Additional fundamentals include debt ratios, profitability ratios and valuation ratios like the P/E (price to earnings) ratio. A higher P/E ratio can signal a growth stock or an expensive one. If revenues and EPS are growing then it’s the first. A lower P/E ratio is either showing a lack of growth or a stock that is neglected by investors.
Technicals involve trading patterns like triangles, wedges, head and shoulders patterns and more (click here for the top patterns to trade). Support and resistance levels and volume are also key technicals to watch in stocks, especially round number levels that play a key psychological role for investors. Lastly, there is a huge variety of indicators like Ichimoku (click here for the Ichimoku strategy), moving averages and more.
Below is an example of support and resistance levels on Apple stock. Price often respects these levels and then it passes through, creating new ones that in turn are respected in future price swings.
Combining sentiment, fundamentals and technicals
The critical factor in selecting stocks for trading is how the investor combines all these factor categories into a strategy, depending on the preferred investment period. Technicals and fundamentals apply to day trading and long term buy and hold while sentiment is considered more short term.
Here is a hypothetical trading example combining all factors in the stock of Nike Inc.
Before earning results, the sentiment has been positive for Nike as analysts expected strong EPS and revenue results for fiscal Q3 2021. Moreover, the two previous earnings results had beaten analysts’ estimates both on EPS and revenues. So the sentiment has been overall positive.
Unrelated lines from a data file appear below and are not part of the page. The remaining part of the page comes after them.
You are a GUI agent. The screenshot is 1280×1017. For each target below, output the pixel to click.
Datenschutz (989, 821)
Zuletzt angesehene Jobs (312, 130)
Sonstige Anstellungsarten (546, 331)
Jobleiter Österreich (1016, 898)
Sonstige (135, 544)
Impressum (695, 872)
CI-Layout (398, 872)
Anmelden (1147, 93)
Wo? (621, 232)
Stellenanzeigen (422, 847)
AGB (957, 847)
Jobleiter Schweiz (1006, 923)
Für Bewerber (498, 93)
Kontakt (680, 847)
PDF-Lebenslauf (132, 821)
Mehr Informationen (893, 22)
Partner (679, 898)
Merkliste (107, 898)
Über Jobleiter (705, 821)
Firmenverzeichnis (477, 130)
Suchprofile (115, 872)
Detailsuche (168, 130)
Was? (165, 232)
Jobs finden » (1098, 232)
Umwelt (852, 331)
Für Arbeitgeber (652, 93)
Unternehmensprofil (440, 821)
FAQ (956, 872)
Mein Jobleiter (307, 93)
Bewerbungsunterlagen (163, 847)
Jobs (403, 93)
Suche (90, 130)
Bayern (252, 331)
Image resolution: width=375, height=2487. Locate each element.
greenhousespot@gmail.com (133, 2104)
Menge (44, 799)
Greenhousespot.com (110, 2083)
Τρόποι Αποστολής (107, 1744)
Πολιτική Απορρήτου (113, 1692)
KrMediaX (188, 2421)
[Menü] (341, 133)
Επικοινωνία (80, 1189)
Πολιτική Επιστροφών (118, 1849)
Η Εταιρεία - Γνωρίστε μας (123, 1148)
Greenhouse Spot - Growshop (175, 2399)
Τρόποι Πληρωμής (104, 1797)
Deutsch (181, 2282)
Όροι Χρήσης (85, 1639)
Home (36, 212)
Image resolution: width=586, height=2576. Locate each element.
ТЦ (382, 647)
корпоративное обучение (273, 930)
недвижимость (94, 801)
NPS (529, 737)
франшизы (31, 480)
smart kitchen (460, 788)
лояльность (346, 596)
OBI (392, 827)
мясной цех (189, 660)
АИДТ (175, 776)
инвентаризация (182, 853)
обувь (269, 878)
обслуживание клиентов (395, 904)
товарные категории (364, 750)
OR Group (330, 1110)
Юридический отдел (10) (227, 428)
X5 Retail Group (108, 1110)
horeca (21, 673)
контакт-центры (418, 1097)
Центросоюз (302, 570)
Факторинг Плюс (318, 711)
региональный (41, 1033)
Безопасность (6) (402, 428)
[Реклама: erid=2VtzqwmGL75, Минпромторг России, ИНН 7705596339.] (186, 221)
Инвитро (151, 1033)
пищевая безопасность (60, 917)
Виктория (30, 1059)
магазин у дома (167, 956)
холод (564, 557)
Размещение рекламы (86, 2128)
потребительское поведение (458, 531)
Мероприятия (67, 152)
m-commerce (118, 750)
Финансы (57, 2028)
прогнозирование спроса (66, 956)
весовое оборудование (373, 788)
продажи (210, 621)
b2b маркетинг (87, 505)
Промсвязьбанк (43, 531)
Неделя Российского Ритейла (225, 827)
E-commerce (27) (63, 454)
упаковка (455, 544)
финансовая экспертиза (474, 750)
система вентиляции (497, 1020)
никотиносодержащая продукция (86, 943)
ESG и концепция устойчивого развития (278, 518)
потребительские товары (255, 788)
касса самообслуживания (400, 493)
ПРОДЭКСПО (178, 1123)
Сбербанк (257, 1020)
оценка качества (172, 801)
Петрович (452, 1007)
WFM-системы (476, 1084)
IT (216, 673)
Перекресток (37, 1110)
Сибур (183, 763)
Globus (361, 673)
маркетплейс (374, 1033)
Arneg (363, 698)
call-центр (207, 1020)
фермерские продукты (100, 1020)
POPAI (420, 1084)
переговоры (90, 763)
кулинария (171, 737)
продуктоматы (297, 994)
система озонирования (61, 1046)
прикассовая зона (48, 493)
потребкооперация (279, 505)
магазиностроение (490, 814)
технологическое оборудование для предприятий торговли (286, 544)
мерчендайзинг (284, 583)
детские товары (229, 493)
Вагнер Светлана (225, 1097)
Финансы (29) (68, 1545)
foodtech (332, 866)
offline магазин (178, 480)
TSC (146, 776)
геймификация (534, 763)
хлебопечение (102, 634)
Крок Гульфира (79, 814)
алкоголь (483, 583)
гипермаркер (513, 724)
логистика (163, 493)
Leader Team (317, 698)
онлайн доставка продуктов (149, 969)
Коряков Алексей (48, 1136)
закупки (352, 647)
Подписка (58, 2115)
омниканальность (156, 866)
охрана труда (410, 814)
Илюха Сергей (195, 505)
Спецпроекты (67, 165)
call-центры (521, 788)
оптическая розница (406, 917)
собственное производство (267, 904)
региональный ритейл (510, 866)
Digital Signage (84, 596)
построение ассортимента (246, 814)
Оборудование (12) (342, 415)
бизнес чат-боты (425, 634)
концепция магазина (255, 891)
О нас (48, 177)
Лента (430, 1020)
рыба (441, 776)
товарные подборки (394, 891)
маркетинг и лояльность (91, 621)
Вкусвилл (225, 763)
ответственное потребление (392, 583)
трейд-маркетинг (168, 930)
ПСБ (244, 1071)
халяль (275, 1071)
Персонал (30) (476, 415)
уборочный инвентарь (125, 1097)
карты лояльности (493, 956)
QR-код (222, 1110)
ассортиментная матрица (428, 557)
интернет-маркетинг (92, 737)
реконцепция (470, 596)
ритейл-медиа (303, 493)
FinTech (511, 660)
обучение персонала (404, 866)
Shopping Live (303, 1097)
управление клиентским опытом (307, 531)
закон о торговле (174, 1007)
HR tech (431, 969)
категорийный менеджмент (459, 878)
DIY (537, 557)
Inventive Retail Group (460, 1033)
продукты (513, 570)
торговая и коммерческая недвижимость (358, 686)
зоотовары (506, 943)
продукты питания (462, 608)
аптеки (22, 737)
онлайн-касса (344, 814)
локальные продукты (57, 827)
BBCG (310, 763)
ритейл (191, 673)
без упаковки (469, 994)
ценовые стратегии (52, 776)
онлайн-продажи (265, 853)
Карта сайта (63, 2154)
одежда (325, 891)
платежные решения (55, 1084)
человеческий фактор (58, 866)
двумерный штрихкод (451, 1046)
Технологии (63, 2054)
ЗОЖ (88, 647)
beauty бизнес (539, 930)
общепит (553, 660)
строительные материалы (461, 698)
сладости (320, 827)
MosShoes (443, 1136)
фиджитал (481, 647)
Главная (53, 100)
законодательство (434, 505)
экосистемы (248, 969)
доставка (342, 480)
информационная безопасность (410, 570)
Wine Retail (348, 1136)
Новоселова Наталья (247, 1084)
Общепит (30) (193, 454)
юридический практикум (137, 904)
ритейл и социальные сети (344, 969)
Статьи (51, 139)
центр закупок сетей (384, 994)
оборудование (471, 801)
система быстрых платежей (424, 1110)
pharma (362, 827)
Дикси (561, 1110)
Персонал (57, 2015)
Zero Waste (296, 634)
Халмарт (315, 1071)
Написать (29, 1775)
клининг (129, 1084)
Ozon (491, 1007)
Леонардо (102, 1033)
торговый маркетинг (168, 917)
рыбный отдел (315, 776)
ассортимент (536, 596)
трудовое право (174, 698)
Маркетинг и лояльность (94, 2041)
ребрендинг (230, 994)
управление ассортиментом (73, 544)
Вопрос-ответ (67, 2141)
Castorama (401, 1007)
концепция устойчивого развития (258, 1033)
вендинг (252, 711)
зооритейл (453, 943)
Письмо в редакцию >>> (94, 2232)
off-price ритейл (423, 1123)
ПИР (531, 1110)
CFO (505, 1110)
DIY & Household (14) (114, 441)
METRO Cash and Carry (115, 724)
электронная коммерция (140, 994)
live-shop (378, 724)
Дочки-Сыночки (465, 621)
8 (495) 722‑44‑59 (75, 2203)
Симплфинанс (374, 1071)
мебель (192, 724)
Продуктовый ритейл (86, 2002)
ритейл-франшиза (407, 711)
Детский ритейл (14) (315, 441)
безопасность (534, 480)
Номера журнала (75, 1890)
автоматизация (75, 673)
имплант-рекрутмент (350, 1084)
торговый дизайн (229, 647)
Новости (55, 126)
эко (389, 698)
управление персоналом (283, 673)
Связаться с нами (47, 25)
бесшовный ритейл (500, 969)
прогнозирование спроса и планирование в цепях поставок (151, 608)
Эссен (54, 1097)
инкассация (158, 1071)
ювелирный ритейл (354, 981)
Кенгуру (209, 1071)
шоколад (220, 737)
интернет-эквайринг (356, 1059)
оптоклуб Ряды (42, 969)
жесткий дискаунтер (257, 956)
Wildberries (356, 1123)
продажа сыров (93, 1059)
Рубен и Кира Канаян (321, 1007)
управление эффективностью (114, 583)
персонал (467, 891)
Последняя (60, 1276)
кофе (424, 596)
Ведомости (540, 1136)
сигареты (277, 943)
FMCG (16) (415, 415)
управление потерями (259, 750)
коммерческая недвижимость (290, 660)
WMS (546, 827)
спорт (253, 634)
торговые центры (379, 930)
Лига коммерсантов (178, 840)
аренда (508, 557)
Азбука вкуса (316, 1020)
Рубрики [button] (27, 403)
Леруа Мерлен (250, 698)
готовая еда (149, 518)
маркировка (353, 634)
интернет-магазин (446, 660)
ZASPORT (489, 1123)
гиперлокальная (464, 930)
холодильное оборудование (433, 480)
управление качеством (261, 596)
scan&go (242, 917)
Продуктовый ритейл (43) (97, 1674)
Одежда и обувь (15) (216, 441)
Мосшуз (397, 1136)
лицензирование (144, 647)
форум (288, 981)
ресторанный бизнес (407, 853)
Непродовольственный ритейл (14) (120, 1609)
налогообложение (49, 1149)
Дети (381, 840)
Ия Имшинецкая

On the technical side of things, the stock price was near all time highs although price failed to go through multiple times. So it seemed only fit that if EPS was a smash hit as analyst expected, this could be the much needed catalyst to push the price above this resistance barrier and possibly create a new bullish trend, making technical analysis neutral at the time.
In terms of fundamentals, the company posted strong financials in the previous two quarters and growth seemed to be intact despite a tough year due to the Covid-19 pandemic, making fundamental analysis bullish for the stock. So the missing part for everything to turn bullish and start a new bullish trend was a strong positive earnings surprise on EPS and revenues alike.
Fast forward to results, Nike did post strong EPS results but missed revenue estimates due to the supply chain issues caused by the pandemic. This caused analysts and investors to re-adjust their growth estimates used in valuation models for Nike. As a result, fundamentals and the valuation for Nike stock changed instantly and the price needed to re-adjust by correcting lower, which it did shortly on the next day market open.
So for a successful stock pick for buying or even selling, sentiment analysis, technical analysis and fundamentals need to agree. This is critical for identifying stocks that have potential to move in large and persistent trends. It is extremely important for medium trend trading, whereas sentiment analysis and fundamentals overlap and technical analysis can be used to time an entry.
In Nike’s example before the earnings result, technical analysis showed a neutral situation and that price could go higher if earnings would have been a positive surprise or the trigger (catalyst). Fundamentals were already positive and strong and analysts were bullish causing sentiment to be bullish before earnings. But the earnings announcement proved sentiment wrong and caused fundamentals analysis to re-adjust to a more conservative basis as revenue estimates had to change according to reality. This in turn caused technical analysis to be interpreted as bearish (meaning resistance will hold once more) and price corrected sharply lower after all factors turned bearish.